- TAREFAS SOLICITADAS:
#1 Responda com base no texto sobre as concessões previstas para 2016:
(a) Quantos ativos o plano envolvia e em quais setores?
(b) Além de Salvador, quais aeroportos estavam previstos?
(c) Qual é o nome do aeroporto de Salvador citado no texto?
#2 Dê continuidade ao texto sobre as concessões previstas para 2016, começando logo após a última frase apresentada.

- TRECHO FORNECIDO:
Governo prevê 21 concessões em 2016; aeroporto de Salvador está na lista
Em 2016, o governo federal anunciou um ambicioso plano de concessões envolvendo 21 ativos de infraestrutura nos setores de transporte, energia e logística. O Aeroporto Internacional de Salvador, na Bahia, foi um dos destaques da lista, gerando expectativas sobre investimentos e modernização do terminal.
O pacote de 21 concessões foi desenhado em um contexto de forte crise econômica e fiscal no Brasil. A ideia central era atrair capital privado para alavancar investimentos em rodovias, ferrovias, portos e aeroportos, desafogando o orçamento público e melhorando a qualidade dos serviços prestados à população.
Entre os terminais aeroportuários previstos, além de Salvador, estavam os aeroportos de Fortaleza, Florianópolis e Porto Alegre. Nos setores rodoviário e ferroviário, o plano incluía a concessão de importantes trechos e malhas logísticas estratégicas para o escoamento da produção nacional.
A inclusão do aeroporto de Salvador foi amplamente vista como uma oportunidade concreta para resolver gargalos históricos do terminal. Como um dos mais movimentados do Nordeste, o Aeroporto Deputado Luís Eduardo Magalhães sofria com limitações de capacidade e infraestrutura defasada. A concessão prometia investimentos robustos em ampliação do terminal de passageiros, reforma e modernização das pistas e melhoria nos serviços.

- CONJUNTO DE MATERIAL:
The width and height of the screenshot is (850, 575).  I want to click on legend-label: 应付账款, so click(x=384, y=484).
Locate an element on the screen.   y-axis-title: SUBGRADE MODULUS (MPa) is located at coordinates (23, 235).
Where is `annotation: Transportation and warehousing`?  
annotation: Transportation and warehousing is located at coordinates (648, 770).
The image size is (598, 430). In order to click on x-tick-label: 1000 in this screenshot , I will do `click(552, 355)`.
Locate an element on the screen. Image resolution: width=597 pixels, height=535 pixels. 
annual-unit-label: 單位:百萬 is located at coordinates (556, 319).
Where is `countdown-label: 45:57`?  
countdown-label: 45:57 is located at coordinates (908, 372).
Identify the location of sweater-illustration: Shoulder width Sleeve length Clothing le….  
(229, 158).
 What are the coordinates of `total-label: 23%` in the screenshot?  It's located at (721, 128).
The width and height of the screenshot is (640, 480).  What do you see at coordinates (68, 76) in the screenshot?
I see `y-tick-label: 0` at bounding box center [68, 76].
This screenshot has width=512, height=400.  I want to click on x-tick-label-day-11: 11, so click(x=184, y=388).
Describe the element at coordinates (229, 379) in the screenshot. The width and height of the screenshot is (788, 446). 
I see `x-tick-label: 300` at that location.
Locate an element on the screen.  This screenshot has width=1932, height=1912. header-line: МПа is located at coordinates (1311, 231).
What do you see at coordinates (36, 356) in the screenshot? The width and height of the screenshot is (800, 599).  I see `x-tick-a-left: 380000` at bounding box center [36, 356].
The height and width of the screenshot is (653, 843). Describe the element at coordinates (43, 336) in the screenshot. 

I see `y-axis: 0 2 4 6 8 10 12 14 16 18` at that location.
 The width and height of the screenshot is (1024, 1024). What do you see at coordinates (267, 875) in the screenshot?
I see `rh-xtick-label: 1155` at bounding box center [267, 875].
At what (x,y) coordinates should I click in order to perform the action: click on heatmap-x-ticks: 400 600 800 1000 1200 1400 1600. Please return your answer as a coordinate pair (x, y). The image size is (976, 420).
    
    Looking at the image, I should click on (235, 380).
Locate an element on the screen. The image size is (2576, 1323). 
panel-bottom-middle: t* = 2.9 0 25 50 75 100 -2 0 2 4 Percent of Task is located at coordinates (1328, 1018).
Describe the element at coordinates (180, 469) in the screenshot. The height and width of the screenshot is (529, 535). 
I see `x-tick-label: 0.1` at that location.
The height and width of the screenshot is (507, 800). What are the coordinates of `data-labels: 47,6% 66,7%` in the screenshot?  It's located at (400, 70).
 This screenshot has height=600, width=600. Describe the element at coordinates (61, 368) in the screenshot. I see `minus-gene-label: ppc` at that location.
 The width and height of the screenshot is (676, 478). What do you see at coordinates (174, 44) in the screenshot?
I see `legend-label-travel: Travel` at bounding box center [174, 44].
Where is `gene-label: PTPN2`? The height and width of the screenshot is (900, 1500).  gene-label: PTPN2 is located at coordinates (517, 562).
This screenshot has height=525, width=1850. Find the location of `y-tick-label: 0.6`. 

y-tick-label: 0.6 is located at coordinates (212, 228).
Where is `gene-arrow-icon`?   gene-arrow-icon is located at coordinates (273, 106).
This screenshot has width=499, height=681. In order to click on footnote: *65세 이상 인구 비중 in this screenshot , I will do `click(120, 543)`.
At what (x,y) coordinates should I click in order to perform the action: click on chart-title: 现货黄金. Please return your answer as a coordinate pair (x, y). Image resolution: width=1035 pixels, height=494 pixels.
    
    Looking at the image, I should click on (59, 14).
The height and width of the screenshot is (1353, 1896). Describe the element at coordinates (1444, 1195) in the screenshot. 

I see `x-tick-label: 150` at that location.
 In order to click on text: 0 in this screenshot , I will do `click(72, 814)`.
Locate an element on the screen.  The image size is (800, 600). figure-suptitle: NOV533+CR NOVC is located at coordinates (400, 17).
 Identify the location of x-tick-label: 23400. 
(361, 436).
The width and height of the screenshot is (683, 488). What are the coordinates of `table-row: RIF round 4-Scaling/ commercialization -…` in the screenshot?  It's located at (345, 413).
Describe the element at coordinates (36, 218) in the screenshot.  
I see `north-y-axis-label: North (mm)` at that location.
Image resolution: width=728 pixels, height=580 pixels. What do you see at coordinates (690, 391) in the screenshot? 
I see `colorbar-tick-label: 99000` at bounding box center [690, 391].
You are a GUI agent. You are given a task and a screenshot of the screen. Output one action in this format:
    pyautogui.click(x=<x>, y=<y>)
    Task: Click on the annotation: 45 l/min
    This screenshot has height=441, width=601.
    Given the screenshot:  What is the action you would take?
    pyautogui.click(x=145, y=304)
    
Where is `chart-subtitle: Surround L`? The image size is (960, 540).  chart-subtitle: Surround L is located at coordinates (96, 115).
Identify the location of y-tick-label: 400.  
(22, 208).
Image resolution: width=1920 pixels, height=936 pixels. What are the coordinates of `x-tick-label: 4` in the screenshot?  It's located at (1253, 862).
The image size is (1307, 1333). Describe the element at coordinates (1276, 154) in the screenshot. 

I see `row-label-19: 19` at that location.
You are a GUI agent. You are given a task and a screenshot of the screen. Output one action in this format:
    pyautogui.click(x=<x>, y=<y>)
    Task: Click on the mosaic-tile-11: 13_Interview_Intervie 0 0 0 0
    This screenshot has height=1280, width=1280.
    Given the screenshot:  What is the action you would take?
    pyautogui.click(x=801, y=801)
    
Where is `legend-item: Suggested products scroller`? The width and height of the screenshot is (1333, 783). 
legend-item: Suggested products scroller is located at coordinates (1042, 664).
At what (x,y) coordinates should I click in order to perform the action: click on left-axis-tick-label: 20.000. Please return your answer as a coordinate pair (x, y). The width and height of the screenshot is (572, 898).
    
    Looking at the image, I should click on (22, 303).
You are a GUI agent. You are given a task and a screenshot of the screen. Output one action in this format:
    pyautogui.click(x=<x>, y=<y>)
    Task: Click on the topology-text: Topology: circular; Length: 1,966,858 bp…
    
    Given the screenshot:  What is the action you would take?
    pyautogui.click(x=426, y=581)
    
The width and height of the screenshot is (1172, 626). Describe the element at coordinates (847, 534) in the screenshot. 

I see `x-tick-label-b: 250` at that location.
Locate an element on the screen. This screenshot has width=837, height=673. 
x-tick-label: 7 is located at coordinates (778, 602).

- RESPOSTAS DADAS:
#1
(a) 21 ativos de infraestrutura, nos setores de transporte, energia e logística.
(b) Fortaleza, Florianópolis e Porto Alegre.
(c) Aeroporto Deputado Luís Eduardo Magalhães.

#2
Embora o cronograma inicial do pacote tenha enfrentado atrasos devido à instabilidade política que resultou no impeachment da presidente Dilma Rousseff, o processo de concessão do Aeroporto de Salvador foi retomado e consolidado pelo governo Michel Temer, no âmbito do Programa de Parcerias de Investimentos (PPI). O leilão do terminal ocorreu em 2017/2018, e o aeroporto foi concedido à iniciativa privada.
A concessão resultou em uma série de melhorias estruturais e operacionais nos anos seguintes, confirmando as expectativas iniciais. As 21 concessões previstas em 2016 representaram, assim, um marco crucial para a retomada dos investimentos em infraestrutura no Brasil, demonstrando a importância do planejamento estatal de longo prazo mesmo em cenários de crise.